WHAT YOU ARE ASKED TO DO
Which lines in the data contain the word "computer"? Please copy each of them.

Items from a dataset
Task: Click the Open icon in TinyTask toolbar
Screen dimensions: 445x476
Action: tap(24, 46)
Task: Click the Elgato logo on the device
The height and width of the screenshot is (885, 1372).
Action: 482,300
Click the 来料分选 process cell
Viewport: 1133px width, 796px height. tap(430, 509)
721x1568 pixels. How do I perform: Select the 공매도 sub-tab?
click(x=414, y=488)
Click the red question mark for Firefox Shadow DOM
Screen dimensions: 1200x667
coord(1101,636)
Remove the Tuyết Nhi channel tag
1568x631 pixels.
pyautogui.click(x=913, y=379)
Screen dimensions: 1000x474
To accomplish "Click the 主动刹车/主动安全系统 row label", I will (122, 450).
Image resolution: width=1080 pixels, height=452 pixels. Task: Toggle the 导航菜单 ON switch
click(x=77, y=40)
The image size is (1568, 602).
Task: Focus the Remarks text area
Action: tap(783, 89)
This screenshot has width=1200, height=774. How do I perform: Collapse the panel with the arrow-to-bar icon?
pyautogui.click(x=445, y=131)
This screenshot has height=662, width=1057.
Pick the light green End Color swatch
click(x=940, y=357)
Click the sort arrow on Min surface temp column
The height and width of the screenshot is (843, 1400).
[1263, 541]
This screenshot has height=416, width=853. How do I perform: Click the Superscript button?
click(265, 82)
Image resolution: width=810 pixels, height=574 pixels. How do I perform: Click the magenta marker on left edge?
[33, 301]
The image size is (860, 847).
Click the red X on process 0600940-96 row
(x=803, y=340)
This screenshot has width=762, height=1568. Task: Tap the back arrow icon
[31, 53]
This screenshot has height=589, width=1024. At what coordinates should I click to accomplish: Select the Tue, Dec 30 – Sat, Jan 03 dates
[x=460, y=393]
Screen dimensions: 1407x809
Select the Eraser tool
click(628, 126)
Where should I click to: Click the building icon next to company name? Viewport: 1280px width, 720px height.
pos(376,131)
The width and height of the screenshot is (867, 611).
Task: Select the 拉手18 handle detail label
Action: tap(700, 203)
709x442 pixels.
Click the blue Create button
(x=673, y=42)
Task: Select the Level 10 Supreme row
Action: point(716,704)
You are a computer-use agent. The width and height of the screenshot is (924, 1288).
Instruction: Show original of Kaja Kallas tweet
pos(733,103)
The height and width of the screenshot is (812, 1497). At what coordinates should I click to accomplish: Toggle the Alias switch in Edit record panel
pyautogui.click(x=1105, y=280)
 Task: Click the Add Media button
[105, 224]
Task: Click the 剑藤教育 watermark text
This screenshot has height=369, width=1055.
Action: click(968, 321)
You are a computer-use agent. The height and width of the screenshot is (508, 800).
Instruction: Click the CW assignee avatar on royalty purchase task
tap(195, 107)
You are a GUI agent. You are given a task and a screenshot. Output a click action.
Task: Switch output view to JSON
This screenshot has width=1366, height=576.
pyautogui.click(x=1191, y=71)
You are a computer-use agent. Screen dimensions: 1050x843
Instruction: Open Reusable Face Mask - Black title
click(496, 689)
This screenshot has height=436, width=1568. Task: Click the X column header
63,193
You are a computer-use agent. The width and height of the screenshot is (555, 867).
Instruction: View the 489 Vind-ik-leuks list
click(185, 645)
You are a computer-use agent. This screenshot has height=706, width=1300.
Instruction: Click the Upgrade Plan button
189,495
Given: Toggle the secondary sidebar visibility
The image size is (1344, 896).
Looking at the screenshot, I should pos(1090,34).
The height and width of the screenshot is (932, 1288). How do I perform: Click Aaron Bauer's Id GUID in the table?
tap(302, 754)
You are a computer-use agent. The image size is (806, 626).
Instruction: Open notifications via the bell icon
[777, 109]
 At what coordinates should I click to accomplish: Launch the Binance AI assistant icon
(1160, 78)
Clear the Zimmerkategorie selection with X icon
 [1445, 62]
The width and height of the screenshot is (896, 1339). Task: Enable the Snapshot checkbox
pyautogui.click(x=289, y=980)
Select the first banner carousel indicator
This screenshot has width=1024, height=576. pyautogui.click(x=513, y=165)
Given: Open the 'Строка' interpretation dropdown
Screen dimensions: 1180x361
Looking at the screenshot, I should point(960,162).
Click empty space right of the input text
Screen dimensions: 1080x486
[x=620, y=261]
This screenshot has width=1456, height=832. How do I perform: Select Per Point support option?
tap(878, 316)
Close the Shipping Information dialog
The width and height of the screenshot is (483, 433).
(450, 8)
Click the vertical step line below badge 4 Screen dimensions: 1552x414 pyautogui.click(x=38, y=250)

OUTPUT FOR THIS TASK
You are a computer-use agent. The width and height of the screenshot is (924, 1288).
You are a computer-use agent. The height and width of the screenshot is (508, 800).
You are a computer-use agent. Screen dimensions: 1050x843
You are a computer-use agent. The width and height of the screenshot is (555, 867).
You are a computer-use agent. This screenshot has height=706, width=1300.
You are a computer-use agent. The image size is (806, 626).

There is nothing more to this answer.